Write out, word for word, only the data from its first line to the line containing "The width and height of the screenshot is (334, 188).".

── Extracted information

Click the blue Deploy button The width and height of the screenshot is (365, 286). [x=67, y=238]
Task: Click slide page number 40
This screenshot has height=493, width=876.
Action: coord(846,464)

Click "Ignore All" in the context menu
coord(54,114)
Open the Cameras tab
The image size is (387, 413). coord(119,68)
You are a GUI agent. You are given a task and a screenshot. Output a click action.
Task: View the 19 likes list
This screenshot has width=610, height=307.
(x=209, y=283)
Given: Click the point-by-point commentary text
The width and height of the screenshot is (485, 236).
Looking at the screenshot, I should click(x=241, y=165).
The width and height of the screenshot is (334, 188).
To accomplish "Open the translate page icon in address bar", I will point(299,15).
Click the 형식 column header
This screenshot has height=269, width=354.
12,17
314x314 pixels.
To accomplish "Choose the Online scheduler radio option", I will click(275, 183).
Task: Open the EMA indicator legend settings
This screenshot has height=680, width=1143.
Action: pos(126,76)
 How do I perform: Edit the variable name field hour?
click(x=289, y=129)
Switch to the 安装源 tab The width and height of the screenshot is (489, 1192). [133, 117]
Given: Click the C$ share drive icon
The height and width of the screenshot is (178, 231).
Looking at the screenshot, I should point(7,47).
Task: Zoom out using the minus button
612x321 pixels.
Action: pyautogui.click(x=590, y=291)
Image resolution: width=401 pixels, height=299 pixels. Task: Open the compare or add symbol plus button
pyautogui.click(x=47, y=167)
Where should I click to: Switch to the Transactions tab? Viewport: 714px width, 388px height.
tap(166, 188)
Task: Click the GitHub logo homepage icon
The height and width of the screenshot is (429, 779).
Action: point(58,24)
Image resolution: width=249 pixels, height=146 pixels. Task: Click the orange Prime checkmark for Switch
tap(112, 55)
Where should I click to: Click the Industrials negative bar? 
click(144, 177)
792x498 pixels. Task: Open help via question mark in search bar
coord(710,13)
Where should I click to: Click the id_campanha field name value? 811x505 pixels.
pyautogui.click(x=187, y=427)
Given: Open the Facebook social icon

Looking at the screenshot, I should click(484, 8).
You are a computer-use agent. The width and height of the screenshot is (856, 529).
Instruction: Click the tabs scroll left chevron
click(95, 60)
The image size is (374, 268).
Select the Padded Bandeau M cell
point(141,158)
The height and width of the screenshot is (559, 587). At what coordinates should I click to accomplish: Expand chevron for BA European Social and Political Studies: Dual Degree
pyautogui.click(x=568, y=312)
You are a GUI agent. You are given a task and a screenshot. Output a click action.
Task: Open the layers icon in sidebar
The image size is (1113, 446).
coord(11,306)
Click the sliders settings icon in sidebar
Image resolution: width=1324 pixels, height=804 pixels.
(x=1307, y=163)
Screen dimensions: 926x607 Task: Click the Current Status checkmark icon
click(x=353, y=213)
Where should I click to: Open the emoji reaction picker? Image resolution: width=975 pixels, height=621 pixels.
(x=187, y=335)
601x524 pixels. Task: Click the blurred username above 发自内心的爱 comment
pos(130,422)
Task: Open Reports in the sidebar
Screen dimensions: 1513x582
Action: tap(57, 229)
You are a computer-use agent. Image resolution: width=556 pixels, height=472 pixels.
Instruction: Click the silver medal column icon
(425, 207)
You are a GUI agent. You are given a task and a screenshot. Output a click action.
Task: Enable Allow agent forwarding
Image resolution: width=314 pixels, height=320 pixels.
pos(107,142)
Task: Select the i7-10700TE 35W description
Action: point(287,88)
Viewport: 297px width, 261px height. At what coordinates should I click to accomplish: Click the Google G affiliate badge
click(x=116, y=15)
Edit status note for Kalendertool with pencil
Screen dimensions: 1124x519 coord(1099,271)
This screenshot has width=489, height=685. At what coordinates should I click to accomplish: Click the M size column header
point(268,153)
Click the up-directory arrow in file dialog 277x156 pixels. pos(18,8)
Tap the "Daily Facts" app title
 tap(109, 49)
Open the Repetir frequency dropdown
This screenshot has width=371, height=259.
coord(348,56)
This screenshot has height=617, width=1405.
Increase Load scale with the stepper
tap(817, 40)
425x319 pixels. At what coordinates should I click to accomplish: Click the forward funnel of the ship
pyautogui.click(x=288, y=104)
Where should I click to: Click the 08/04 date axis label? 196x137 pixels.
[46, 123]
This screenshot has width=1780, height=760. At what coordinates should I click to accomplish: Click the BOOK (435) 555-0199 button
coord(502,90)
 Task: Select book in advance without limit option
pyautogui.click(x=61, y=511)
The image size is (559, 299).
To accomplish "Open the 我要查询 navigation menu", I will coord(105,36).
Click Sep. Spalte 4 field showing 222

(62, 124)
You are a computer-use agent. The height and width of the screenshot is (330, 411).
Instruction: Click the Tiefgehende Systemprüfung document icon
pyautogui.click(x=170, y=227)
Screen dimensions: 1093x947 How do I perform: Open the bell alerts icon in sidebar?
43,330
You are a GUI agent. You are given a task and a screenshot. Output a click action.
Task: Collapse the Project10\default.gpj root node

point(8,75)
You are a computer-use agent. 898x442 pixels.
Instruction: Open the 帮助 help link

────

### Written reply
Click the blue Deploy button The width and height of the screenshot is (365, 286). [x=67, y=238]
Task: Click slide page number 40
This screenshot has height=493, width=876.
Action: coord(846,464)

Click "Ignore All" in the context menu
coord(54,114)
Open the Cameras tab
The image size is (387, 413). coord(119,68)
You are a GUI agent. You are given a task and a screenshot. Output a click action.
Task: View the 19 likes list
This screenshot has width=610, height=307.
(x=209, y=283)
Given: Click the point-by-point commentary text
The width and height of the screenshot is (485, 236).
Looking at the screenshot, I should click(x=241, y=165).
The width and height of the screenshot is (334, 188).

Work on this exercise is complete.